WORK TO BE COMPLETED: In the entries that follow, the line with "You are a GUI" opens the range and the line with "The height and width of the screenshot is (794, 1050)." closes it; repeat that range exactly, both lines included.

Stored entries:

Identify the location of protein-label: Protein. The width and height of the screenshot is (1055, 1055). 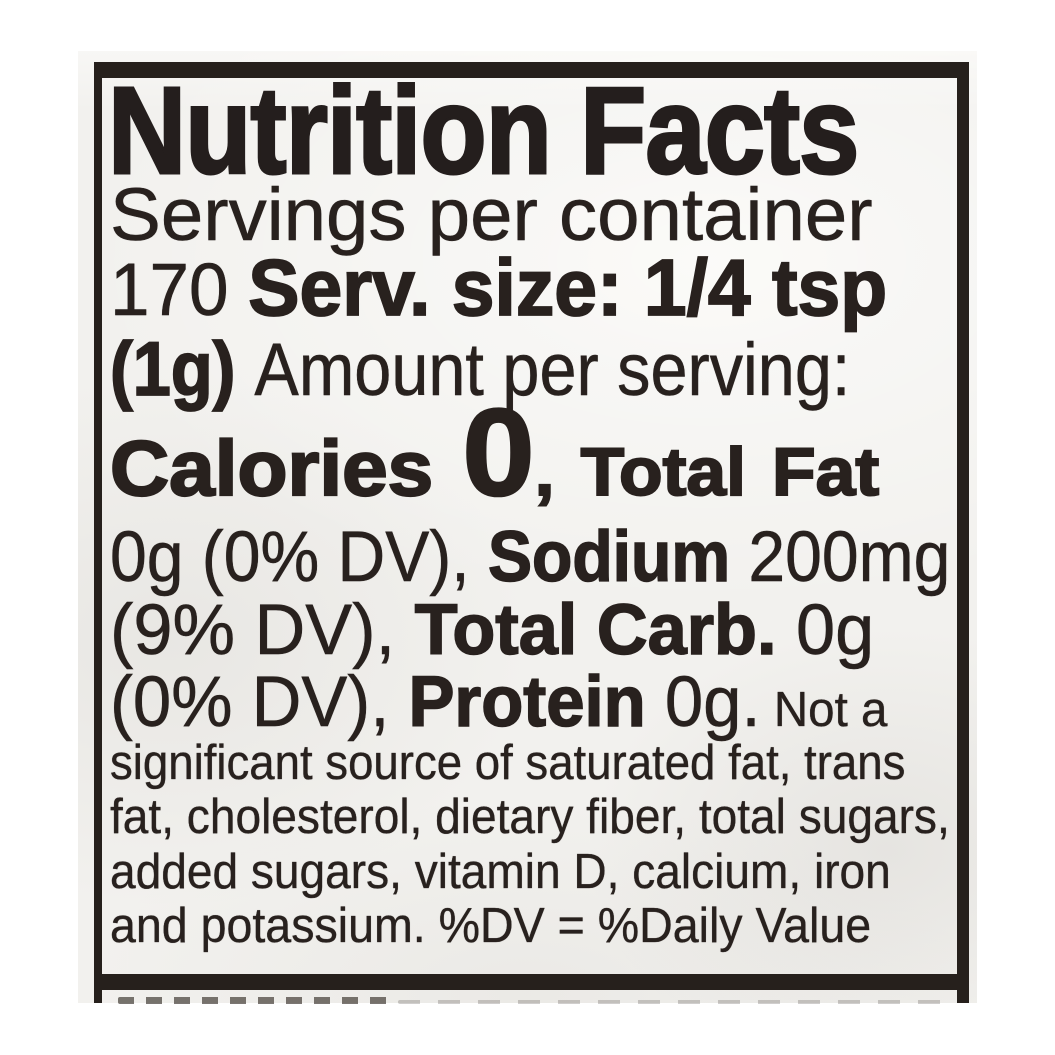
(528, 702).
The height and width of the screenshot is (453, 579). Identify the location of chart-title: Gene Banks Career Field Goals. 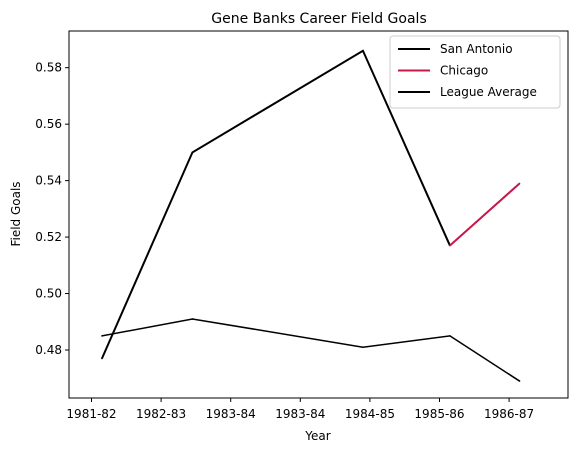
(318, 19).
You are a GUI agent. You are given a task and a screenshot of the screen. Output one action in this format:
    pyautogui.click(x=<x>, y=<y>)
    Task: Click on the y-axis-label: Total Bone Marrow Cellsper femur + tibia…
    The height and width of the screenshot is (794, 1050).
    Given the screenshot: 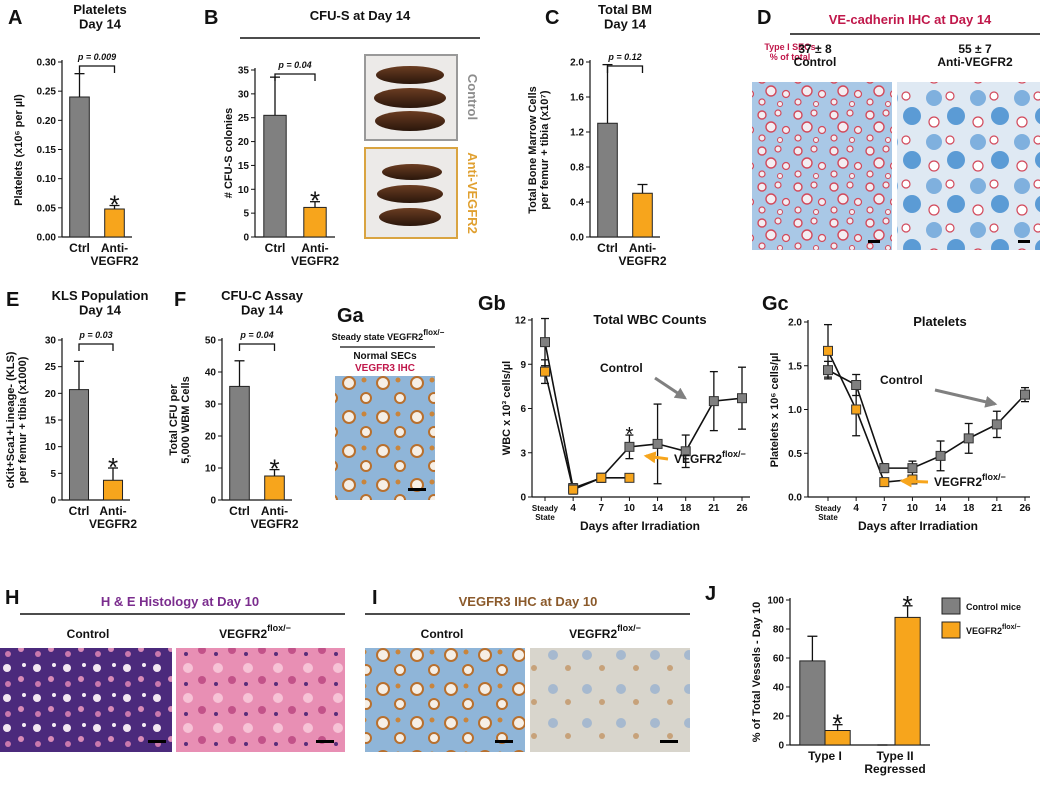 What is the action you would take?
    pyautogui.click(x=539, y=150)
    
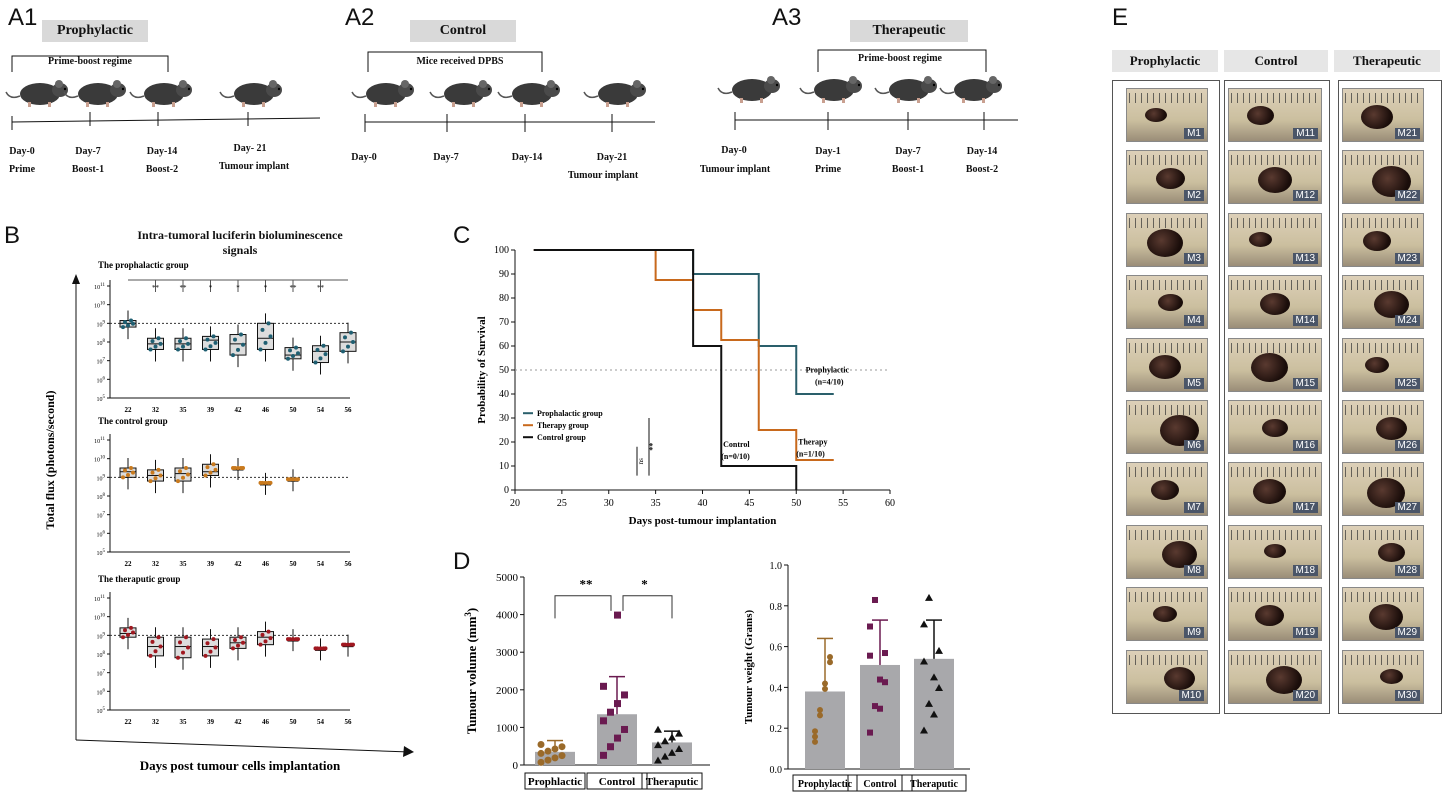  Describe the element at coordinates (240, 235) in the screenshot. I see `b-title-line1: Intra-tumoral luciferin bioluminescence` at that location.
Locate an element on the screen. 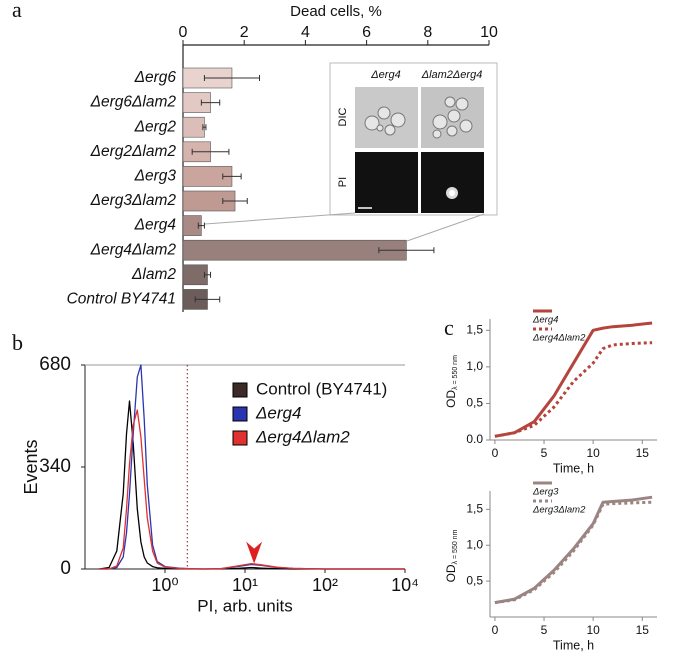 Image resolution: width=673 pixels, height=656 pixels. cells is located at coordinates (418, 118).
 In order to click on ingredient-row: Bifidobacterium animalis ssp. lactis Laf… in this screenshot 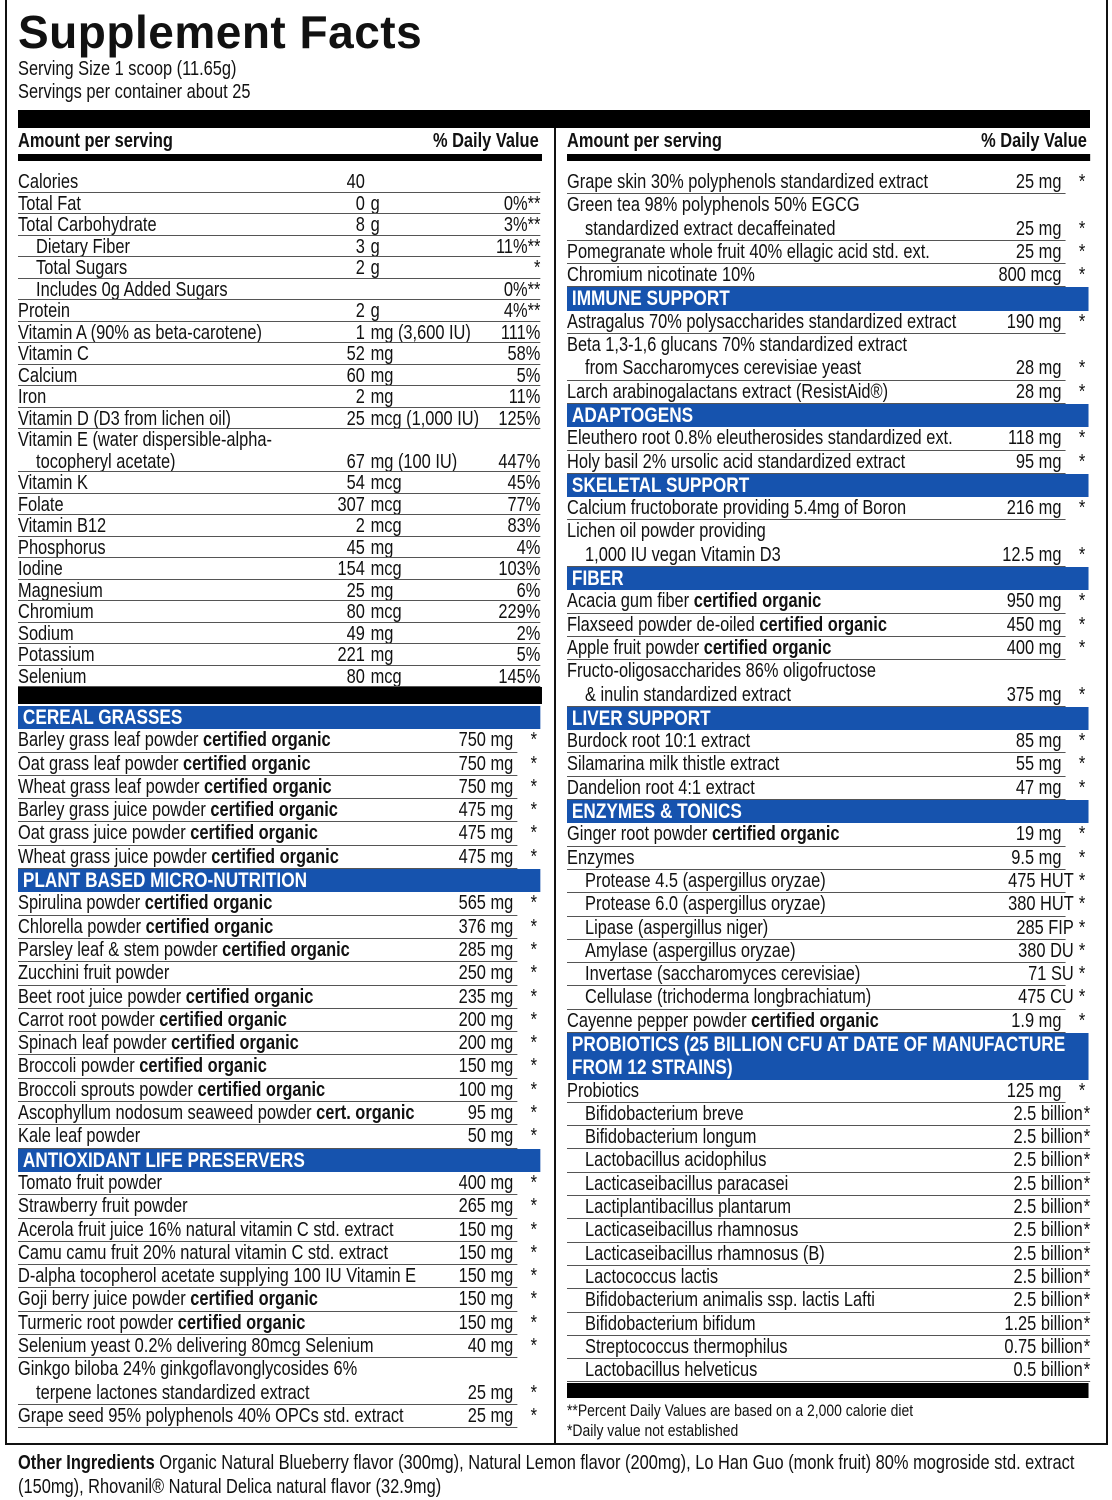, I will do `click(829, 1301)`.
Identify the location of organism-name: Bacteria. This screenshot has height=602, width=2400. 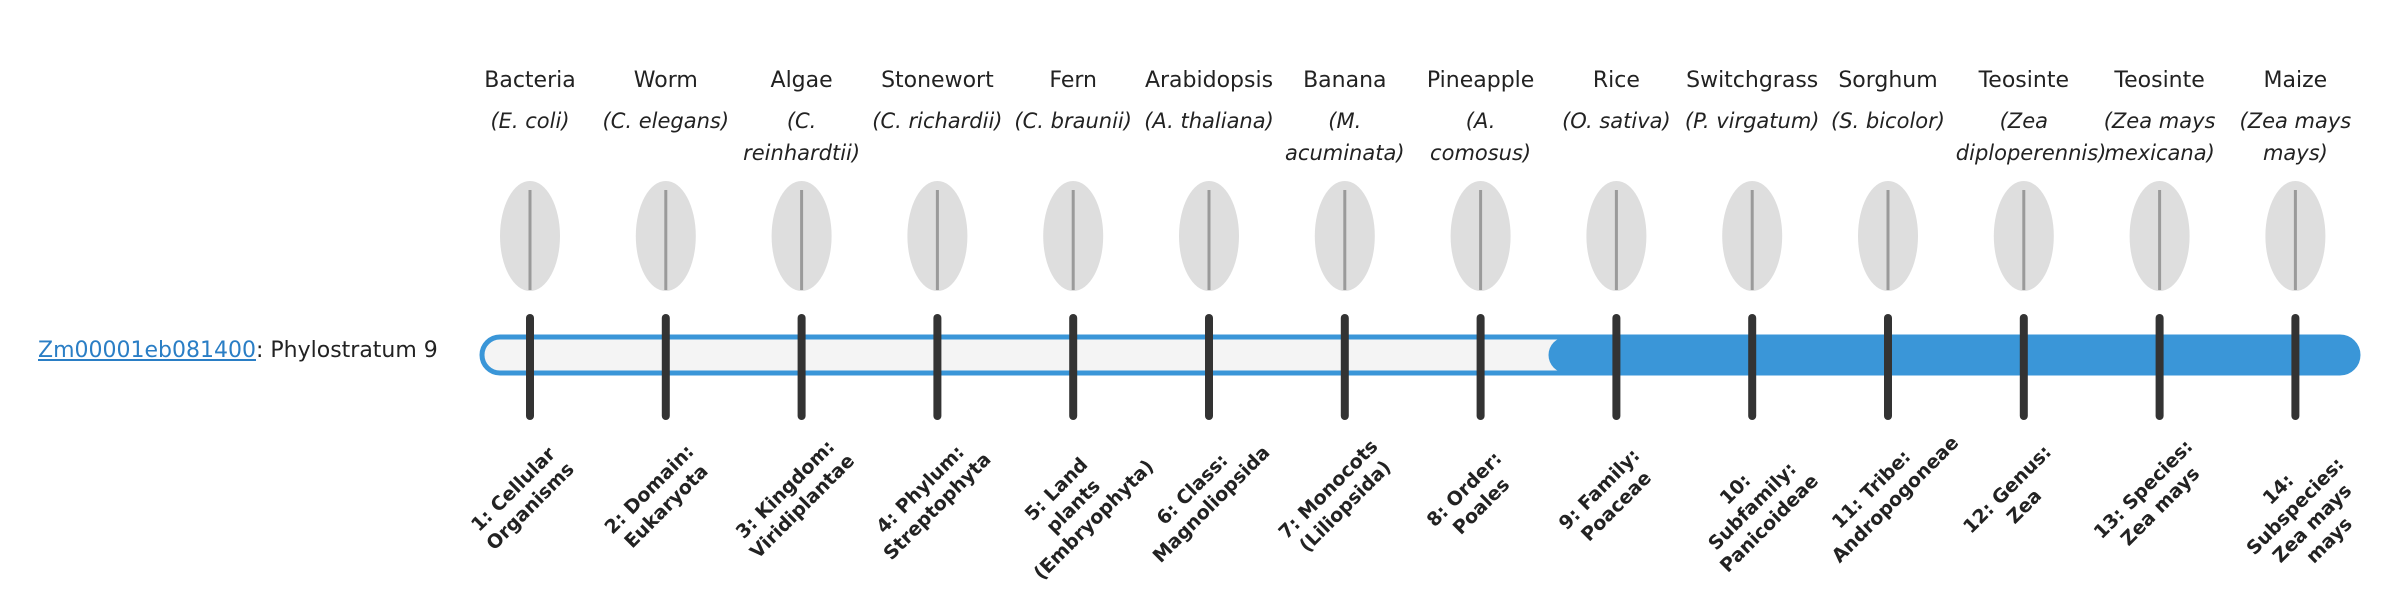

ANSWER FOR THE TASK:
You are a GUI agent. You are given a task and a screenshot of the screen. Output one action in this format:
    pyautogui.click(x=<x>, y=<y>)
    Task: Click on the y-axis-label: Total Bone Marrow Cellsper femur + tibia…
    The height and width of the screenshot is (794, 1050).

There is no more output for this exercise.